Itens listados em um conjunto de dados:

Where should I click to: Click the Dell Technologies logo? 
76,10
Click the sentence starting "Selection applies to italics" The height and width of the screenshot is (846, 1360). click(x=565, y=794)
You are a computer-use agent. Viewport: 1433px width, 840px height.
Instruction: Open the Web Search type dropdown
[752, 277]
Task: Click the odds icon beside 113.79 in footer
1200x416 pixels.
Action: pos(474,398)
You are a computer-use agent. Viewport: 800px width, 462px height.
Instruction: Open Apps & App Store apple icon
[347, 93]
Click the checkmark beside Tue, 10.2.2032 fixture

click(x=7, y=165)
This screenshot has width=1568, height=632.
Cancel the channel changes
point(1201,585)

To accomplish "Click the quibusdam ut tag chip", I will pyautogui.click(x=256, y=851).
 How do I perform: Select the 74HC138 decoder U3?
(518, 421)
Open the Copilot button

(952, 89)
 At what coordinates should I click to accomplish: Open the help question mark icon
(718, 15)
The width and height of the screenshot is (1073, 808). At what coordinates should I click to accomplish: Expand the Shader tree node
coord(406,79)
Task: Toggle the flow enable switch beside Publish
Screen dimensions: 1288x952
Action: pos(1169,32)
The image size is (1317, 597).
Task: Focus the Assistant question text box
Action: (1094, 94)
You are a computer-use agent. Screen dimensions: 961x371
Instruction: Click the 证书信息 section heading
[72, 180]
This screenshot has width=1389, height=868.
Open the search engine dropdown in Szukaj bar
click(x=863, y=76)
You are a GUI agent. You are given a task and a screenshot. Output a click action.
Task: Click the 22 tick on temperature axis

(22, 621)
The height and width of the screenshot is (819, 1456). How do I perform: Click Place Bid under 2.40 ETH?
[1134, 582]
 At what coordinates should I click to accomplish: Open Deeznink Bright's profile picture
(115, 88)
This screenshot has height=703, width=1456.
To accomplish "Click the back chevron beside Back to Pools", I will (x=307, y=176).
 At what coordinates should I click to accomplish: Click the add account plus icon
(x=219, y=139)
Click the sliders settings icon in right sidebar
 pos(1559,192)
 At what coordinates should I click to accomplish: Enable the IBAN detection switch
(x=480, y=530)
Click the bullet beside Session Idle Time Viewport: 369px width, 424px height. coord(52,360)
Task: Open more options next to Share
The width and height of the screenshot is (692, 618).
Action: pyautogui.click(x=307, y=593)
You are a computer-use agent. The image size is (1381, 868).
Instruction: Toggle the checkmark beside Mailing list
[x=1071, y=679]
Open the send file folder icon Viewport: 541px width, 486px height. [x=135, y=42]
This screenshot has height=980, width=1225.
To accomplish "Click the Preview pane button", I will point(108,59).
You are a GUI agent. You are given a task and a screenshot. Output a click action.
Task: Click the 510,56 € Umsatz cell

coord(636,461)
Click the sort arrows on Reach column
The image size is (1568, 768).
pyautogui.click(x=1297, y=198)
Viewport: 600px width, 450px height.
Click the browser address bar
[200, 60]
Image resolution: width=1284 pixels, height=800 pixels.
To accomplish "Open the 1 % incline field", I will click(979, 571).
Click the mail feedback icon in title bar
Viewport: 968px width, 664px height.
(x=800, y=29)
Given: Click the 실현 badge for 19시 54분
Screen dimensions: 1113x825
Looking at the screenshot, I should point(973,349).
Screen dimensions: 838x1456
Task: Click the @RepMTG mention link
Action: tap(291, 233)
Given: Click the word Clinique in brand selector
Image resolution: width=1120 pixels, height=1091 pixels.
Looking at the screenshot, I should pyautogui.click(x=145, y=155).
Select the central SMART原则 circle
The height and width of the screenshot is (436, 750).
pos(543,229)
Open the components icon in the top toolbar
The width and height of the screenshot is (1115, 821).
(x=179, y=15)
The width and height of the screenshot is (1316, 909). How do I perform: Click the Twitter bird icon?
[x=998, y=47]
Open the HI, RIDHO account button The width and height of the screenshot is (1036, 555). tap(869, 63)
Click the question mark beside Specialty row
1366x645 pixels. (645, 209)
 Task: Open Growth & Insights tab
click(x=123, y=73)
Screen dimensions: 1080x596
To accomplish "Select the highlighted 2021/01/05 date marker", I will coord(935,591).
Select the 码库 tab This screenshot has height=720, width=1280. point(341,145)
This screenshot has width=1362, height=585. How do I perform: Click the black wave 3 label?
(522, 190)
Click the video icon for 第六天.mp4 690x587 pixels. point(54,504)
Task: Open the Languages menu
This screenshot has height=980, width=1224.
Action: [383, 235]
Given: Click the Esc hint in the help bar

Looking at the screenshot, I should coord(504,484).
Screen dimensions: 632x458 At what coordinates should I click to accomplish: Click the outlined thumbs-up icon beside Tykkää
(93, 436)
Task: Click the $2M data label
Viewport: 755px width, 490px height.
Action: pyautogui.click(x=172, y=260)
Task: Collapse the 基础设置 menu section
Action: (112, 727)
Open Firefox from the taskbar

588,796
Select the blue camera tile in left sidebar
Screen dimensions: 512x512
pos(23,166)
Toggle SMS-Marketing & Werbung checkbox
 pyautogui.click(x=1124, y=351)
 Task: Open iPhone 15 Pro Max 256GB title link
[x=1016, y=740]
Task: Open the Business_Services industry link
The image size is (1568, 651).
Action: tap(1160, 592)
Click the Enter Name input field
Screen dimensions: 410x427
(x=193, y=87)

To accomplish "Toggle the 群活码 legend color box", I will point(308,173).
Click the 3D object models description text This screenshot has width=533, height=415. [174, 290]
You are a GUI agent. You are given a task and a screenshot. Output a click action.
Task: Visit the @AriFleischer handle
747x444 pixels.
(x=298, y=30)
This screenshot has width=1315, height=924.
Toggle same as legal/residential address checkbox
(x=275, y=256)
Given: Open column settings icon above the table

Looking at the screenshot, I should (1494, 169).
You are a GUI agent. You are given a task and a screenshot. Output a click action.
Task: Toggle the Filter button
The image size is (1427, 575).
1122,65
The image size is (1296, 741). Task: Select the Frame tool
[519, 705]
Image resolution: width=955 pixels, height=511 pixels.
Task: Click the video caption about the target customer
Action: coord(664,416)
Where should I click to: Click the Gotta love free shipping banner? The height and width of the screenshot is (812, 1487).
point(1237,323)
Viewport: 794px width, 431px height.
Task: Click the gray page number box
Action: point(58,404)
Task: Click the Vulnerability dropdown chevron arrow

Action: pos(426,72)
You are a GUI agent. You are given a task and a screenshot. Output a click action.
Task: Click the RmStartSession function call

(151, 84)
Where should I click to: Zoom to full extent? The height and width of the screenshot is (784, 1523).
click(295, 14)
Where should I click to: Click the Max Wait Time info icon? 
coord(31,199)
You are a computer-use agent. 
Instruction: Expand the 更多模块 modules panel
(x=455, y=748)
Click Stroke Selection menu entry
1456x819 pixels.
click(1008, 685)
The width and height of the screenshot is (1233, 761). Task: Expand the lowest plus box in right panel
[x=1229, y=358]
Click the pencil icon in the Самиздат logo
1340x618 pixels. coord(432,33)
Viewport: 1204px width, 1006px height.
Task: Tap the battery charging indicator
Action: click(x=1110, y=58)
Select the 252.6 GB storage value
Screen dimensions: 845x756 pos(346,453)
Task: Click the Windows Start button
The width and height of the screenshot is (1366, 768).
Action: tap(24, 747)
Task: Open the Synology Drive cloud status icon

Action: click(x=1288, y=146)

(Exercício): Reescreva todos os dados acima trocando "computer-use agent" por "GUI agent" e sem alterar mais nada.

(Resultado do exercício):
Where should I click to: Click the Dell Technologies logo? 
76,10
Click the sentence starting "Selection applies to italics" The height and width of the screenshot is (846, 1360). click(x=565, y=794)
You are a GUI agent. Viewport: 1433px width, 840px height.
Instruction: Open the Web Search type dropdown
[752, 277]
Task: Click the odds icon beside 113.79 in footer
1200x416 pixels.
Action: pos(474,398)
You are a GUI agent. Viewport: 800px width, 462px height.
Instruction: Open Apps & App Store apple icon
[347, 93]
Click the checkmark beside Tue, 10.2.2032 fixture

click(x=7, y=165)
This screenshot has width=1568, height=632.
Cancel the channel changes
point(1201,585)

To accomplish "Click the quibusdam ut tag chip", I will pyautogui.click(x=256, y=851).
 How do I perform: Select the 74HC138 decoder U3?
(518, 421)
Open the Copilot button

(952, 89)
 At what coordinates should I click to accomplish: Open the help question mark icon
(718, 15)
The width and height of the screenshot is (1073, 808). At what coordinates should I click to accomplish: Expand the Shader tree node
coord(406,79)
Task: Toggle the flow enable switch beside Publish
Screen dimensions: 1288x952
Action: pos(1169,32)
The image size is (1317, 597).
Task: Focus the Assistant question text box
Action: (1094, 94)
You are a GUI agent. Screen dimensions: 961x371
Instruction: Click the 证书信息 section heading
[72, 180]
This screenshot has width=1389, height=868.
Open the search engine dropdown in Szukaj bar
click(x=863, y=76)
You are a GUI agent. You are given a task and a screenshot. Output a click action.
Task: Click the 22 tick on temperature axis

(22, 621)
The height and width of the screenshot is (819, 1456). How do I perform: Click Place Bid under 2.40 ETH?
[1134, 582]
 At what coordinates should I click to accomplish: Open Deeznink Bright's profile picture
(115, 88)
This screenshot has height=703, width=1456.
To accomplish "Click the back chevron beside Back to Pools", I will (x=307, y=176).
 At what coordinates should I click to accomplish: Click the add account plus icon
(x=219, y=139)
Click the sliders settings icon in right sidebar
 pos(1559,192)
 At what coordinates should I click to accomplish: Enable the IBAN detection switch
(x=480, y=530)
Click the bullet beside Session Idle Time Viewport: 369px width, 424px height. coord(52,360)
Task: Open more options next to Share
The width and height of the screenshot is (692, 618).
Action: pyautogui.click(x=307, y=593)
You are a GUI agent. The image size is (1381, 868).
Instruction: Toggle the checkmark beside Mailing list
[x=1071, y=679]
Open the send file folder icon Viewport: 541px width, 486px height. [x=135, y=42]
This screenshot has height=980, width=1225.
To accomplish "Click the Preview pane button", I will point(108,59).
You are a GUI agent. You are given a task and a screenshot. Output a click action.
Task: Click the 510,56 € Umsatz cell

coord(636,461)
Click the sort arrows on Reach column
The image size is (1568, 768).
pyautogui.click(x=1297, y=198)
Viewport: 600px width, 450px height.
Click the browser address bar
[200, 60]
Image resolution: width=1284 pixels, height=800 pixels.
To accomplish "Open the 1 % incline field", I will click(979, 571).
Click the mail feedback icon in title bar
Viewport: 968px width, 664px height.
(x=800, y=29)
Given: Click the 실현 badge for 19시 54분
Screen dimensions: 1113x825
Looking at the screenshot, I should point(973,349).
Screen dimensions: 838x1456
Task: Click the @RepMTG mention link
Action: tap(291, 233)
Given: Click the word Clinique in brand selector
Image resolution: width=1120 pixels, height=1091 pixels.
Looking at the screenshot, I should pyautogui.click(x=145, y=155).
Select the central SMART原则 circle
The height and width of the screenshot is (436, 750).
pos(543,229)
Open the components icon in the top toolbar
The width and height of the screenshot is (1115, 821).
(x=179, y=15)
The width and height of the screenshot is (1316, 909). How do I perform: Click the Twitter bird icon?
[x=998, y=47]
Open the HI, RIDHO account button The width and height of the screenshot is (1036, 555). tap(869, 63)
Click the question mark beside Specialty row
1366x645 pixels. (645, 209)
 Task: Open Growth & Insights tab
click(x=123, y=73)
Screen dimensions: 1080x596
To accomplish "Select the highlighted 2021/01/05 date marker", I will coord(935,591).
Select the 码库 tab This screenshot has height=720, width=1280. point(341,145)
This screenshot has width=1362, height=585. How do I perform: Click the black wave 3 label?
(522, 190)
Click the video icon for 第六天.mp4 690x587 pixels. point(54,504)
Task: Open the Languages menu
This screenshot has height=980, width=1224.
Action: [383, 235]
Given: Click the Esc hint in the help bar

Looking at the screenshot, I should coord(504,484).
Screen dimensions: 632x458 At what coordinates should I click to accomplish: Click the outlined thumbs-up icon beside Tykkää
(93, 436)
Task: Click the $2M data label
Viewport: 755px width, 490px height.
Action: pyautogui.click(x=172, y=260)
Task: Collapse the 基础设置 menu section
Action: (112, 727)
Open Firefox from the taskbar

588,796
Select the blue camera tile in left sidebar
Screen dimensions: 512x512
pos(23,166)
Toggle SMS-Marketing & Werbung checkbox
 pyautogui.click(x=1124, y=351)
 Task: Open iPhone 15 Pro Max 256GB title link
[x=1016, y=740]
Task: Open the Business_Services industry link
The image size is (1568, 651).
Action: tap(1160, 592)
Click the Enter Name input field
Screen dimensions: 410x427
(x=193, y=87)

To accomplish "Toggle the 群活码 legend color box", I will point(308,173).
Click the 3D object models description text This screenshot has width=533, height=415. [174, 290]
You are a GUI agent. You are given a task and a screenshot. Output a click action.
Task: Visit the @AriFleischer handle
747x444 pixels.
(x=298, y=30)
This screenshot has width=1315, height=924.
Toggle same as legal/residential address checkbox
(x=275, y=256)
Given: Open column settings icon above the table

Looking at the screenshot, I should (1494, 169).
You are a GUI agent. You are given a task and a screenshot. Output a click action.
Task: Toggle the Filter button
The image size is (1427, 575).
1122,65
The image size is (1296, 741). Task: Select the Frame tool
[519, 705]
Image resolution: width=955 pixels, height=511 pixels.
Task: Click the video caption about the target customer
Action: coord(664,416)
Where should I click to: Click the Gotta love free shipping banner? The height and width of the screenshot is (812, 1487).
point(1237,323)
Viewport: 794px width, 431px height.
Task: Click the gray page number box
Action: point(58,404)
Task: Click the Vulnerability dropdown chevron arrow

Action: pos(426,72)
You are a GUI agent. You are given a task and a screenshot. Output a click action.
Task: Click the RmStartSession function call

(151, 84)
Where should I click to: Zoom to full extent? The height and width of the screenshot is (784, 1523).
click(295, 14)
Where should I click to: Click the Max Wait Time info icon? 
coord(31,199)
You are a GUI agent. 
Instruction: Expand the 更多模块 modules panel
(x=455, y=748)
Click Stroke Selection menu entry
1456x819 pixels.
click(1008, 685)
The width and height of the screenshot is (1233, 761). Task: Expand the lowest plus box in right panel
[x=1229, y=358]
Click the pencil icon in the Самиздат logo
1340x618 pixels. coord(432,33)
Viewport: 1204px width, 1006px height.
Task: Tap the battery charging indicator
Action: click(x=1110, y=58)
Select the 252.6 GB storage value
Screen dimensions: 845x756 pos(346,453)
Task: Click the Windows Start button
The width and height of the screenshot is (1366, 768).
Action: tap(24, 747)
Task: Open the Synology Drive cloud status icon

Action: click(x=1288, y=146)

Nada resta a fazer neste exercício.